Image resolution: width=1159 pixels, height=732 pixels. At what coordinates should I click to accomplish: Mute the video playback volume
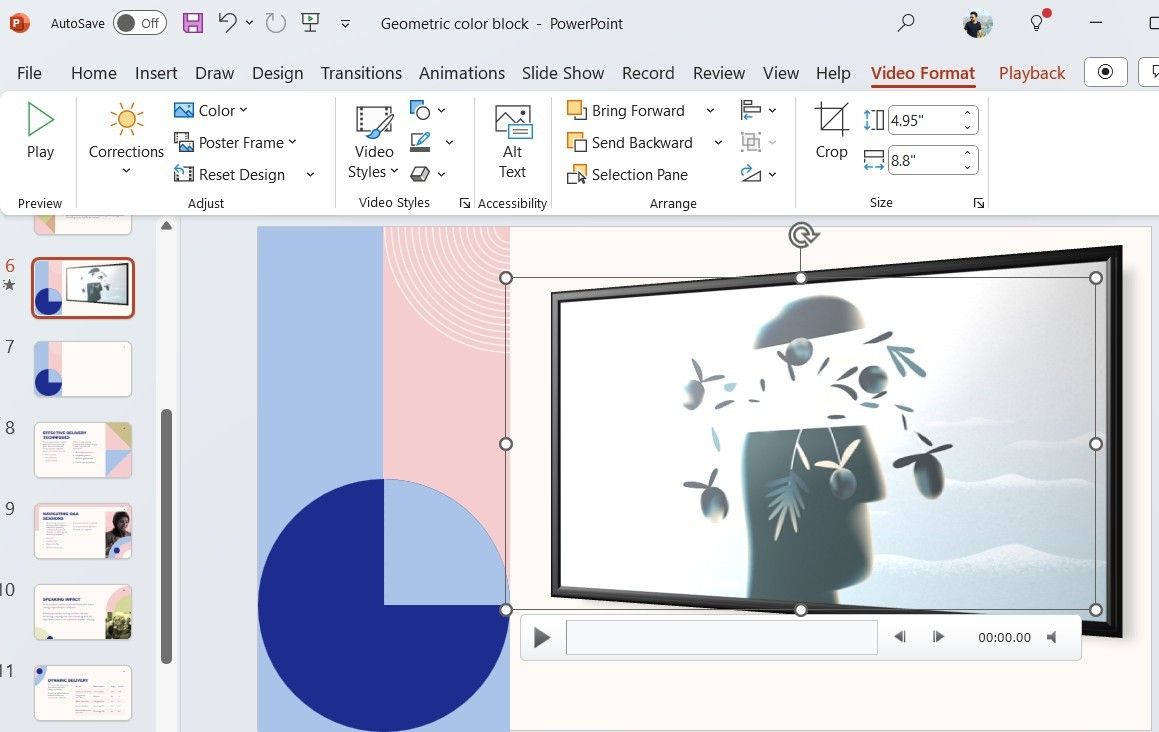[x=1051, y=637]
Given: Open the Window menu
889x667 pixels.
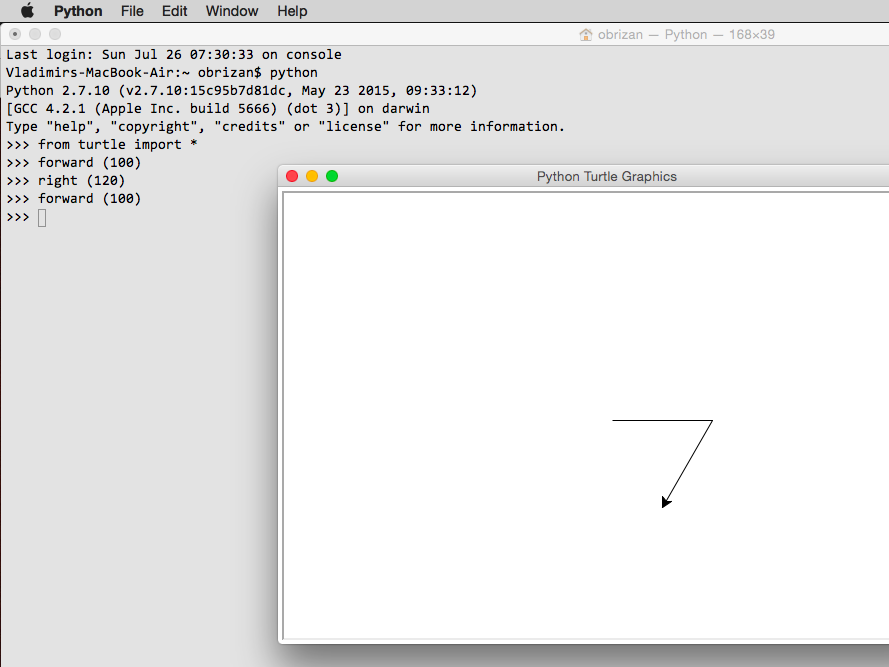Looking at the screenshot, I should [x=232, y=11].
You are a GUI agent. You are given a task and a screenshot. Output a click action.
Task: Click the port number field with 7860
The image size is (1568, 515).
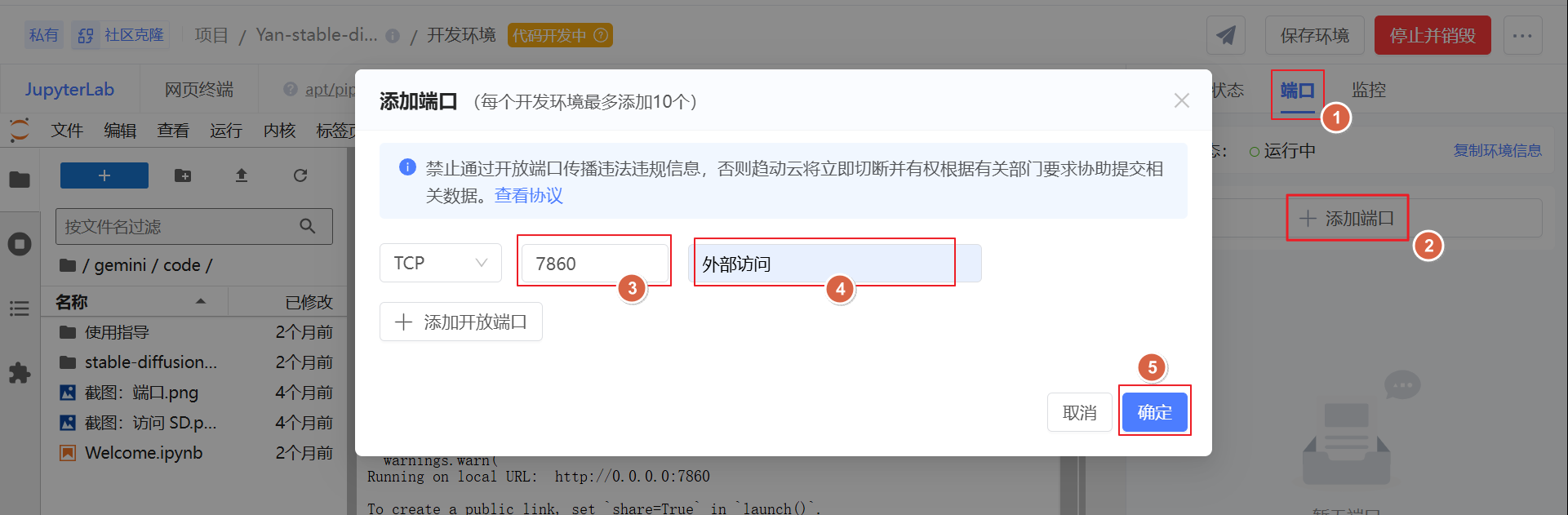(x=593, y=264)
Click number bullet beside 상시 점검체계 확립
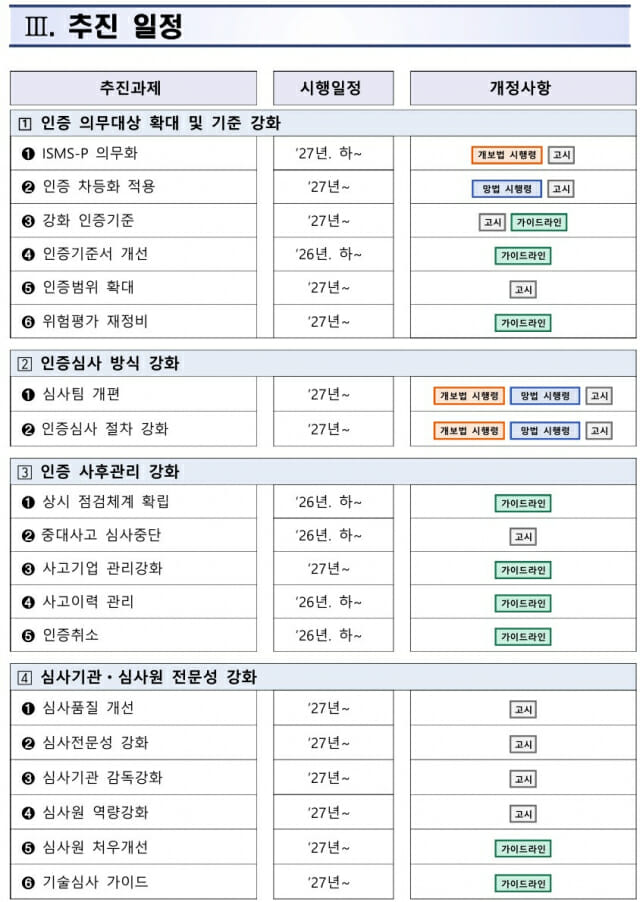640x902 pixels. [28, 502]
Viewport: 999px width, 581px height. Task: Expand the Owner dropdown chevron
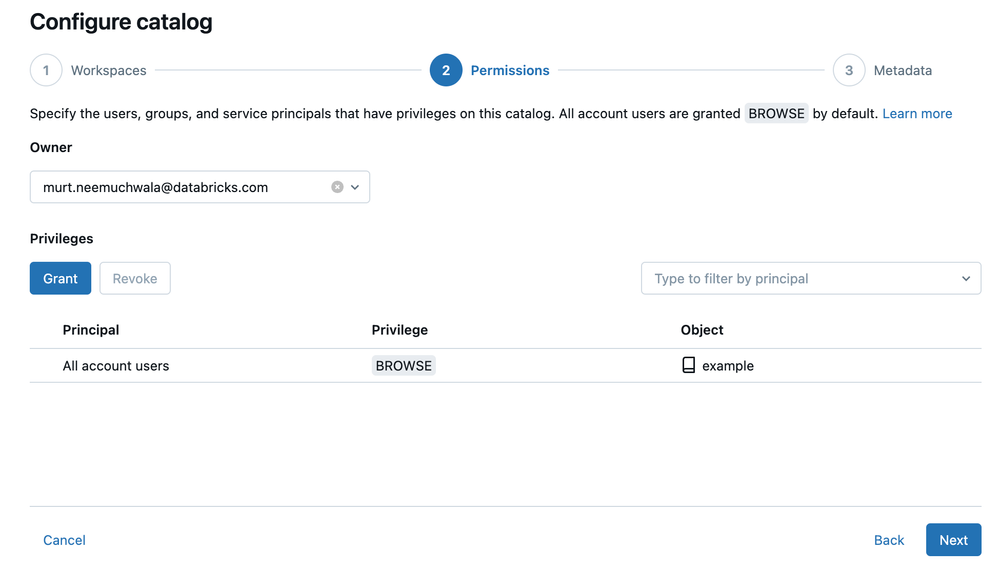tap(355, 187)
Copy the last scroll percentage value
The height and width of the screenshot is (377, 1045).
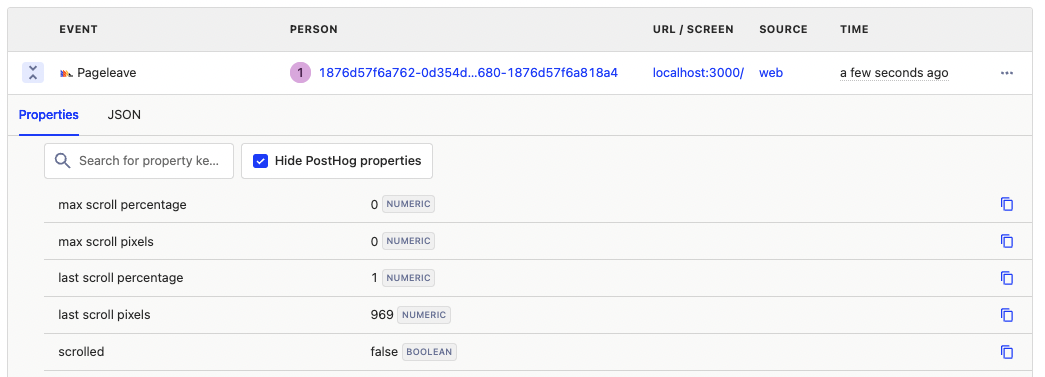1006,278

============

* WORK ITEM
Take the line with "The height and" as the first line and the last line of the records above as the final one; reproduce exactly the lines between them, both included, without pictures.

* RESPONSE
The height and width of the screenshot is (377, 1045).
1006,278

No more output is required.